### CONSEGNA
Riscrivi tutto ciò che va da "Lei come ha" fino a "i colleghi uomini?" nell'intervista all'urologa, sostituendo "marito" con "compagno".

### TESTO DA LEGGERE

Lei come ha bilanciato aspirazioni professionali e vita privata?

«I sacrifici non sono mancati, la mia famiglia mi è sempre stata molto vicina. Ho avuto la fortuna di lavorare dal 1992 al 2019 con mio marito, anche lui urologo, questo ha fatto sì che tante difficoltà fossero condivise. Senza questo appoggio sarebbe quasi impossibile dedicare la maggior parte delle giornate alla professione medica senza perdere il contatto con la realtà famigliare».

 

Qual è il valore aggiunto di questa specialità rispetto alle altre?

«L’urologia non è solo chirurgia: permette di prendere in carico il paziente in ogni fase della malattia, partendo dalla diagnosi, all’intervento, fino ai controlli negli anni successivi. Si crea un legame non solo professionale con il malato ma anche umano ».

 

Sul lavoro ha vissuto episodi dove sono stati favoriti i colleghi uomini?

«Non ci sono mai stati evidenti momenti di discriminazione anzi durante la mia vita professionale ho potuto instaurare anche delle belle amicizie con alcuni medici di sesso maschile».

 

Durante le visite le è capitato che alcuni pazienti maschi si sentissero in imbarazzo di fronte a un medico donna?

### DATI IN INGRESSO
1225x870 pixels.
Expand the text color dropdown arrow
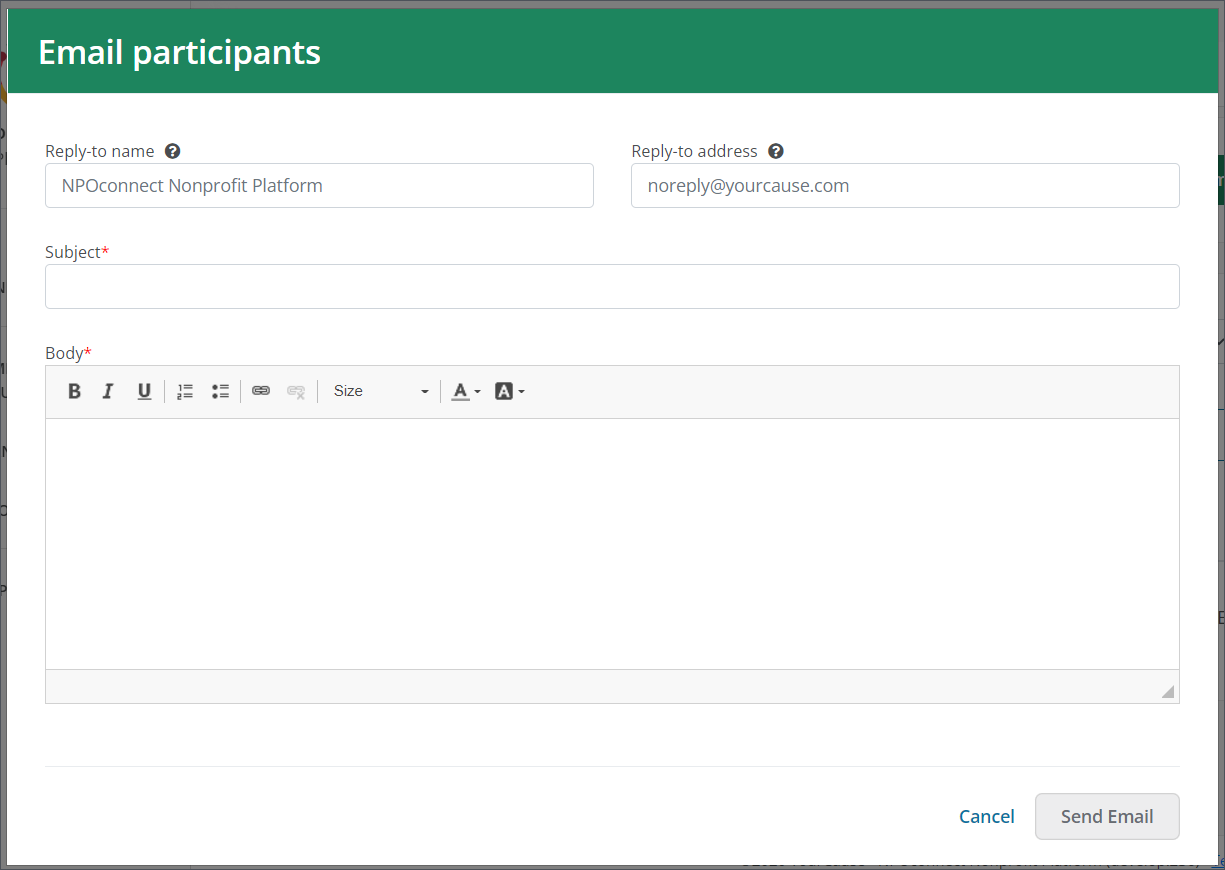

### RISULTATO
Lei come ha bilanciato aspirazioni professionali e vita privata?

«I sacrifici non sono mancati, la mia famiglia mi è sempre stata molto vicina. Ho avuto la fortuna di lavorare dal 1992 al 2019 con mio compagno, anche lui urologo, questo ha fatto sì che tante difficoltà fossero condivise. Senza questo appoggio sarebbe quasi impossibile dedicare la maggior parte delle giornate alla professione medica senza perdere il contatto con la realtà famigliare».

 

Qual è il valore aggiunto di questa specialità rispetto alle altre?

«L’urologia non è solo chirurgia: permette di prendere in carico il paziente in ogni fase della malattia, partendo dalla diagnosi, all’intervento, fino ai controlli negli anni successivi. Si crea un legame non solo professionale con il malato ma anche umano ».

 

Sul lavoro ha vissuto episodi dove sono stati favoriti i colleghi uomini?